==== Task data ====

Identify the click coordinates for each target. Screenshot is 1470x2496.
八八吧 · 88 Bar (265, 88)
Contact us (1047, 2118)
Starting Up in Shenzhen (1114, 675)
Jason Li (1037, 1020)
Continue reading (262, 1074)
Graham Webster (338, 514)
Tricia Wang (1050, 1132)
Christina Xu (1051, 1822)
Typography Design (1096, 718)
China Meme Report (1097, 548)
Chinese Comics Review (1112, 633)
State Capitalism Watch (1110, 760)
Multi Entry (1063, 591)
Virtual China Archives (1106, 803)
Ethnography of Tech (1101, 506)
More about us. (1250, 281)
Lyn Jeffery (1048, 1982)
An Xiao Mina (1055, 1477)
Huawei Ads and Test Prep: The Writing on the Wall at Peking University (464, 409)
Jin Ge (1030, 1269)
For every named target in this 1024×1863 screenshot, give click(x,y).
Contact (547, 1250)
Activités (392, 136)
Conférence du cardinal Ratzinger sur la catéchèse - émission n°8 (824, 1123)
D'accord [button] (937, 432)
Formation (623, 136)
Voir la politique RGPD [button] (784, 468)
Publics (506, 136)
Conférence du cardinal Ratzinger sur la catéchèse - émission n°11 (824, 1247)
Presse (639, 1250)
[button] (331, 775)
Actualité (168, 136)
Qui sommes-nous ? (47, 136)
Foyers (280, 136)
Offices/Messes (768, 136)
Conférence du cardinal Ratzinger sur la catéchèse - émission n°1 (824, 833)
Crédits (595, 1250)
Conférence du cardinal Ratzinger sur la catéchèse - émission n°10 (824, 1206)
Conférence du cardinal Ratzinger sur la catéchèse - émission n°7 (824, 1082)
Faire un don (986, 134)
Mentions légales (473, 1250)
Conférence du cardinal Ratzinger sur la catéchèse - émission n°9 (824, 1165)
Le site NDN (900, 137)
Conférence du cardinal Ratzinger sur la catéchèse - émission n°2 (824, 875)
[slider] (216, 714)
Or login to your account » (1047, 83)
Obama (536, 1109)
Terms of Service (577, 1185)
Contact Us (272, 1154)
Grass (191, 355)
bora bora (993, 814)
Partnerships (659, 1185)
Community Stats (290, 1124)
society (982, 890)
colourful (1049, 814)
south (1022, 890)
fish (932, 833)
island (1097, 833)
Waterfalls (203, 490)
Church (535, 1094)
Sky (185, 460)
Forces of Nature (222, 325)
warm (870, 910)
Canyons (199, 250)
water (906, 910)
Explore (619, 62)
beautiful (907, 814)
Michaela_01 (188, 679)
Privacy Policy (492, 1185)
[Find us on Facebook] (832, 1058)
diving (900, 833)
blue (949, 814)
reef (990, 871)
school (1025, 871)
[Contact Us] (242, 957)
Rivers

====

- Task goal -
From the records above, quote only the lines running from the line with "Activités (392, 136)" to the line with "Offices/Messes (768, 136)", both lines included.

- Response box -
Activités (392, 136)
Conférence du cardinal Ratzinger sur la catéchèse - émission n°8 (824, 1123)
D'accord [button] (937, 432)
Formation (623, 136)
Voir la politique RGPD [button] (784, 468)
Publics (506, 136)
Conférence du cardinal Ratzinger sur la catéchèse - émission n°11 (824, 1247)
Presse (639, 1250)
[button] (331, 775)
Actualité (168, 136)
Qui sommes-nous ? (47, 136)
Foyers (280, 136)
Offices/Messes (768, 136)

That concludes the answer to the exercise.